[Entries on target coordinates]
[Start]
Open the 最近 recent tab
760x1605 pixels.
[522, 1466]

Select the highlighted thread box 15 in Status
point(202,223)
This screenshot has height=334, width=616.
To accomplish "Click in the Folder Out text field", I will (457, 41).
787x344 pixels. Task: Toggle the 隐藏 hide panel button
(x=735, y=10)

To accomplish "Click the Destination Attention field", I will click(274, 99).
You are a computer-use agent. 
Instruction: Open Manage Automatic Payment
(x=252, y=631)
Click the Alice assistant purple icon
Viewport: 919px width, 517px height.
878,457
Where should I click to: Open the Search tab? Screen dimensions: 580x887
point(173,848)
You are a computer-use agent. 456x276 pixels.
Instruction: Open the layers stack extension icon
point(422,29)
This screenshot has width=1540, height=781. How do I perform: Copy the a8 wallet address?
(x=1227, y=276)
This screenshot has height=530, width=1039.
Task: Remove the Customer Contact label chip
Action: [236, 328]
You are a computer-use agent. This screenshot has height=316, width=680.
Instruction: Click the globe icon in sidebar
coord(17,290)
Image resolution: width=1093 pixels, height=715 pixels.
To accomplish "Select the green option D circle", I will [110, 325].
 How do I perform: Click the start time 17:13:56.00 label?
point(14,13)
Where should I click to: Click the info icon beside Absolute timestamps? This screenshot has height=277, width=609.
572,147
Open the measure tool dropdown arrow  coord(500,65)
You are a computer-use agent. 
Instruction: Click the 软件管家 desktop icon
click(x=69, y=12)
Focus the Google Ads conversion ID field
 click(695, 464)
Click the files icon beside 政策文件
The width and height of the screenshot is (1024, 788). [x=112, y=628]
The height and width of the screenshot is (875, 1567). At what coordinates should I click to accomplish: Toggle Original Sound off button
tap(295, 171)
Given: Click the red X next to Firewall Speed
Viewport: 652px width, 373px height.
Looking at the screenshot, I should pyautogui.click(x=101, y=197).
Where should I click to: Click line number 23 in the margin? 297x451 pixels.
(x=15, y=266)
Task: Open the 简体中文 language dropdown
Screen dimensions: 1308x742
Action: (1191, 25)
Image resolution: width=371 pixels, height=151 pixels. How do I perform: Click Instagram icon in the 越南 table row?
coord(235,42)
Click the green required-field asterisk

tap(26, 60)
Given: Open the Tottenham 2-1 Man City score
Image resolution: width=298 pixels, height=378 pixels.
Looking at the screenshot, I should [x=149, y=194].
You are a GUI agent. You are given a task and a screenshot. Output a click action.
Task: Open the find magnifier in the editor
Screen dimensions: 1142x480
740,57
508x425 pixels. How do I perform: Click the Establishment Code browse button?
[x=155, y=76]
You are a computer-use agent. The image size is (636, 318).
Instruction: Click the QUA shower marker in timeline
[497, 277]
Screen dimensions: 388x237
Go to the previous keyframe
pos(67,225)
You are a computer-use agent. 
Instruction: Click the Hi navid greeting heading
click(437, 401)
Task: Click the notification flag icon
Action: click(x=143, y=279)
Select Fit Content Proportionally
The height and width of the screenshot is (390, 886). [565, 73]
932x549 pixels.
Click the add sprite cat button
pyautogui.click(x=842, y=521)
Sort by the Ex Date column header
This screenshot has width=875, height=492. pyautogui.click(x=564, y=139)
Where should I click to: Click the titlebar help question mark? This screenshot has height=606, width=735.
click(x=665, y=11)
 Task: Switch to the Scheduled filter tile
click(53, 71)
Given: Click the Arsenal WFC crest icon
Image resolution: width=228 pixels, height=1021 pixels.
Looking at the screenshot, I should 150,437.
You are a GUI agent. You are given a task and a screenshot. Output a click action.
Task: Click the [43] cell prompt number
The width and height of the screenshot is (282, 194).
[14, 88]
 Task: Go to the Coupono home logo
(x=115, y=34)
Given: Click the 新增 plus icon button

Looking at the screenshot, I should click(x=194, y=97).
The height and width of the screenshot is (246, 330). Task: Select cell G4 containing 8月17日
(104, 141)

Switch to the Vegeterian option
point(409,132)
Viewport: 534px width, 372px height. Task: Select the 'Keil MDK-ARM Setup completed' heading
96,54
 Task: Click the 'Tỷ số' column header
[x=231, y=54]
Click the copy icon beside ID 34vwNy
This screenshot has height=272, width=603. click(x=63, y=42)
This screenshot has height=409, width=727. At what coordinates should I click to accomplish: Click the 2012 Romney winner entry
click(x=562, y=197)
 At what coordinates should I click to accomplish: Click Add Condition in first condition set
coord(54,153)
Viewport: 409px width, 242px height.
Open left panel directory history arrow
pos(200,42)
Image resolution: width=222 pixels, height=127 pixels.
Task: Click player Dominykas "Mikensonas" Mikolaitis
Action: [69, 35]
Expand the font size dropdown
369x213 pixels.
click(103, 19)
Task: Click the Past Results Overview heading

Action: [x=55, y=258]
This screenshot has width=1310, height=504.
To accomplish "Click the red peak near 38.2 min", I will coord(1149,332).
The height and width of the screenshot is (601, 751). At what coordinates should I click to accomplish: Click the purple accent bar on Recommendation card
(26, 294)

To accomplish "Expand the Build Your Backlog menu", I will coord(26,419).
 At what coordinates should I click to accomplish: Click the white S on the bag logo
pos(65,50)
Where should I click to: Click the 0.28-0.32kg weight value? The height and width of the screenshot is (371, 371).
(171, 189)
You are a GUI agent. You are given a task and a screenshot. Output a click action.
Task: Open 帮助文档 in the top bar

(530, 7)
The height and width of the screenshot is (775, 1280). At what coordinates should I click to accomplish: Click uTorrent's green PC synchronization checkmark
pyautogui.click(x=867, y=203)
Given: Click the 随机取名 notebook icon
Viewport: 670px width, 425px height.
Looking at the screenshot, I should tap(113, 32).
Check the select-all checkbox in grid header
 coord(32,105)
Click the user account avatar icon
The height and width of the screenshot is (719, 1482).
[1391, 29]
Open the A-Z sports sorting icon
[End]
What to produce:
Rescale the part that opens at the start of the records and closes with the line containing "will click(274, 99).", both ends included. Write those lines out again in full, requests included, with every coordinate in the answers multiplied by 2.6 and rounded to a whole number, halves rounded up.

Answer to the exercise:
Open the 最近 recent tab
760x1605 pixels.
[1357, 3812]

Select the highlighted thread box 15 in Status
point(525,580)
This screenshot has height=334, width=616.
To accomplish "Click in the Folder Out text field", I will (1188, 107).
787x344 pixels. Task: Toggle the 隐藏 hide panel button
(x=1911, y=26)

To accomplish "Click the Destination Attention field", I will click(712, 257).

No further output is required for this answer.